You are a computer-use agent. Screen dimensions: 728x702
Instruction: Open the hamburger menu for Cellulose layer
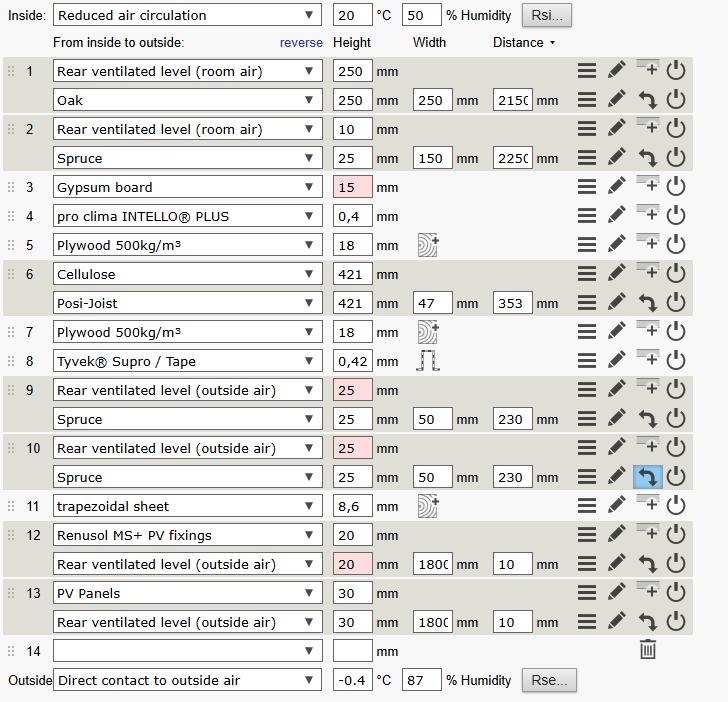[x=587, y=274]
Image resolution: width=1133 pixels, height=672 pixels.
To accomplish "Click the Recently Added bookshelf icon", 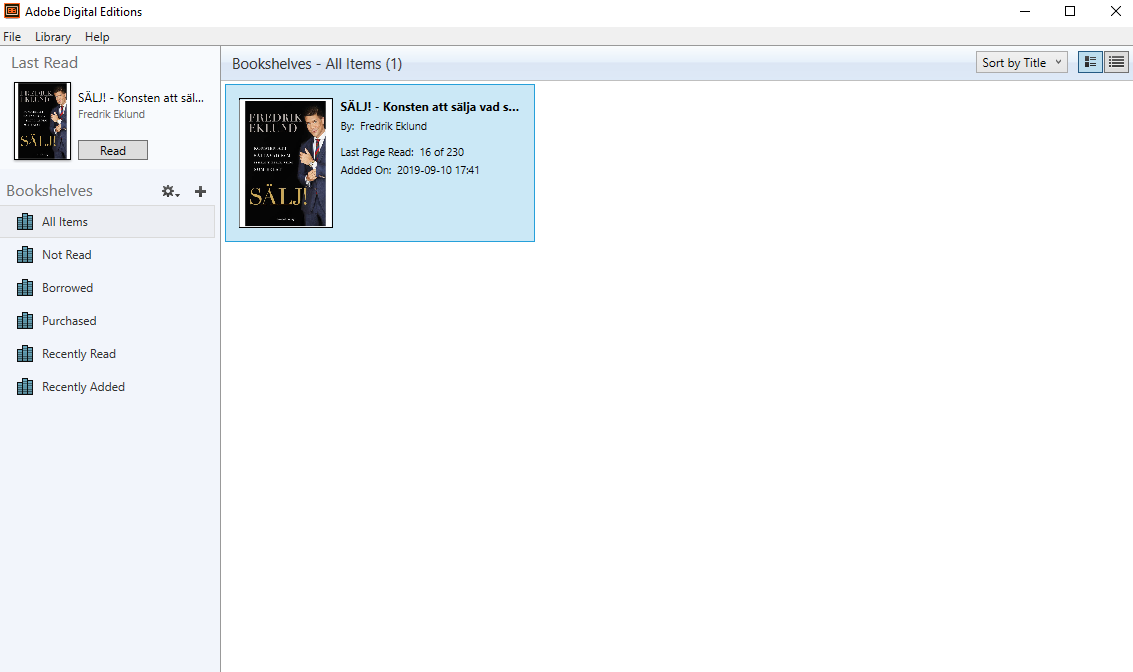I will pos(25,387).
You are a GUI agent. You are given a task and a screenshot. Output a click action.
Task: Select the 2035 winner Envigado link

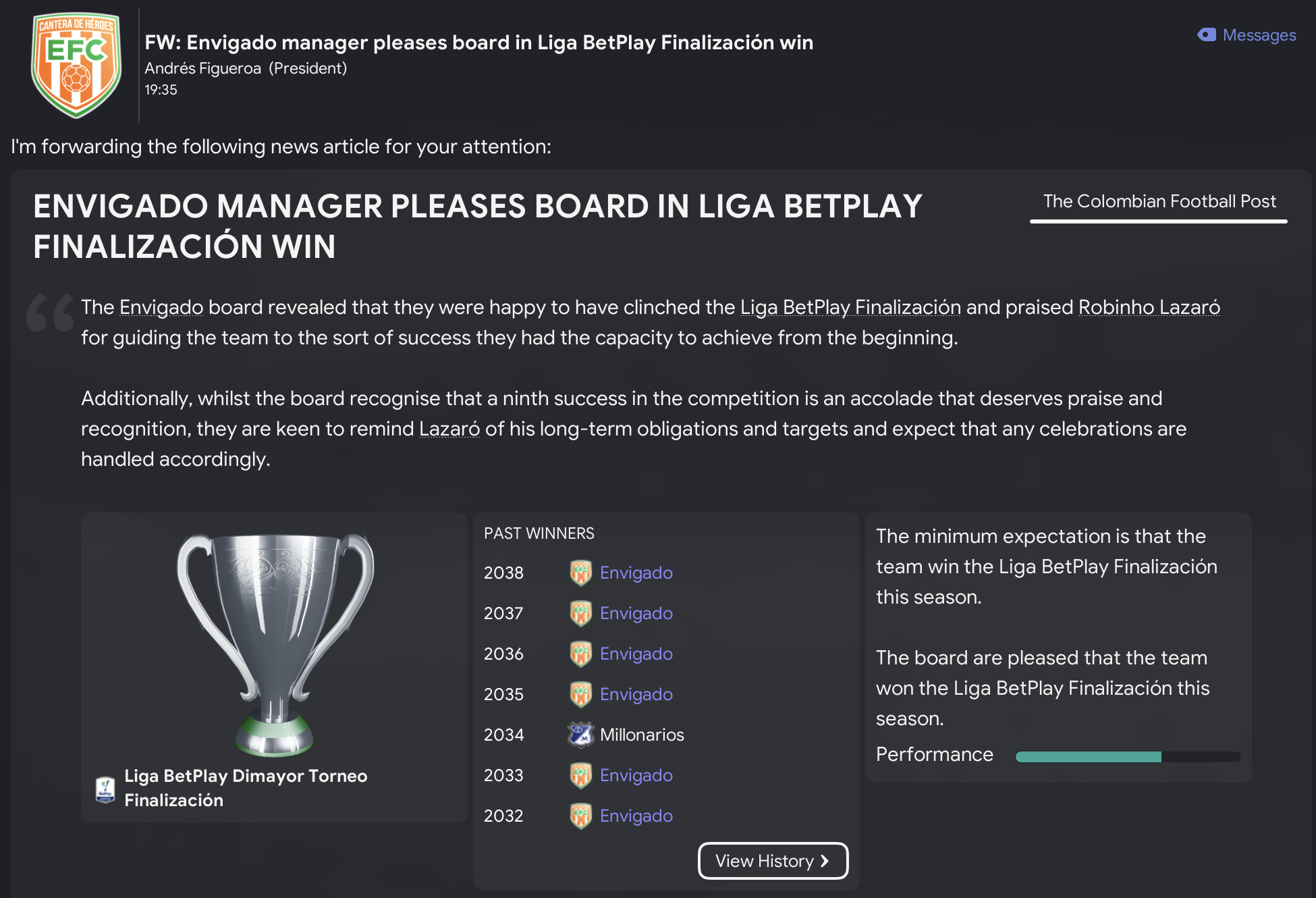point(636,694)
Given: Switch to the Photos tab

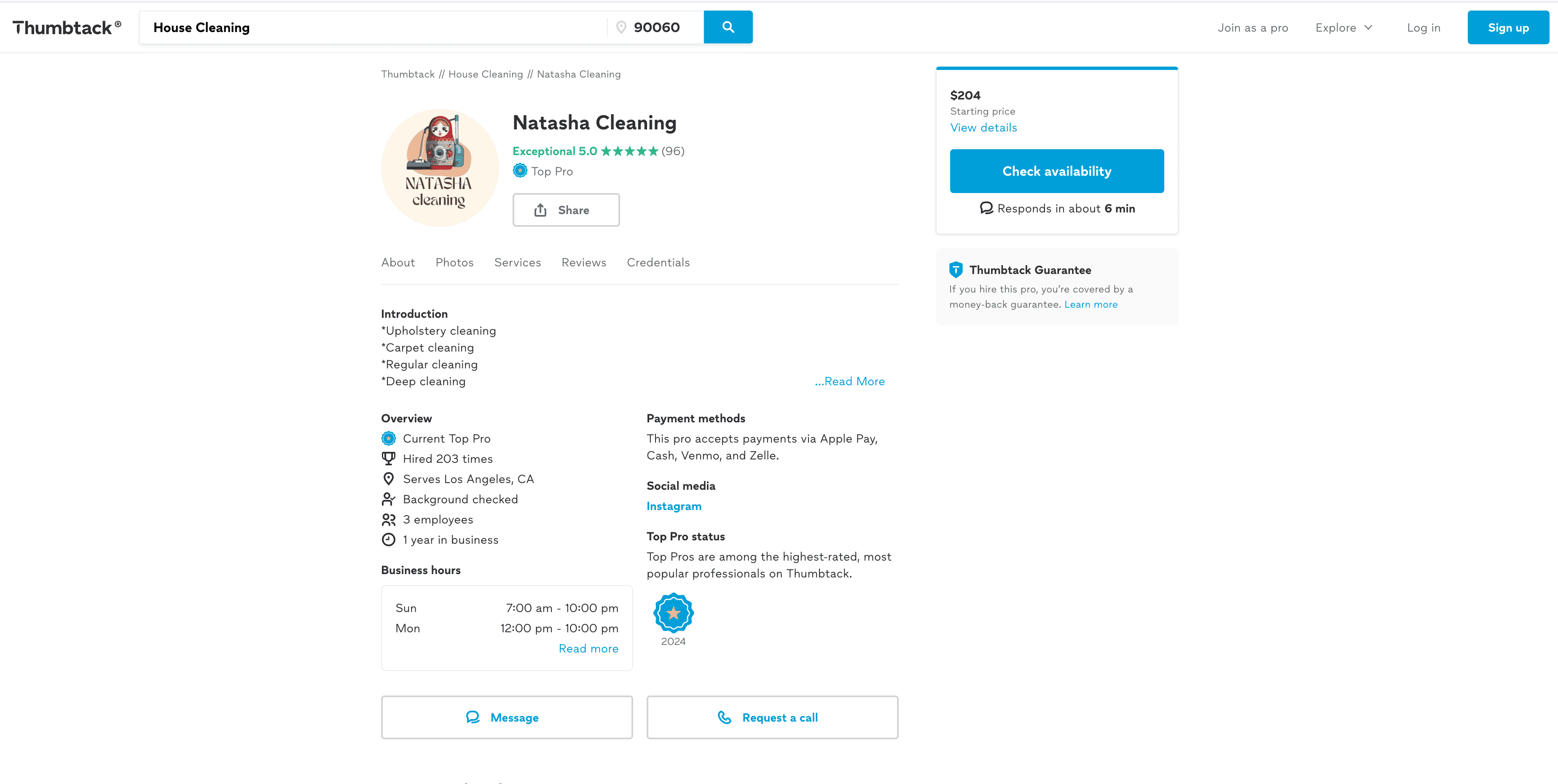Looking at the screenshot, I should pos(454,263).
-=-=-=-=-
▸ **TASK DETAILS**:
Reproduce the stretch of data from the line containing "You are a GUI" through the end of the data, without changing anything and omitting the pictures.

▸ **OUTPUT BELOW**:
You are a GUI agent. You are given a task and a screenshot. Output a click action.
Task: Select the 2035 winner Envigado link

point(636,694)
Given: Switch to the Photos tab

Looking at the screenshot, I should pos(454,263).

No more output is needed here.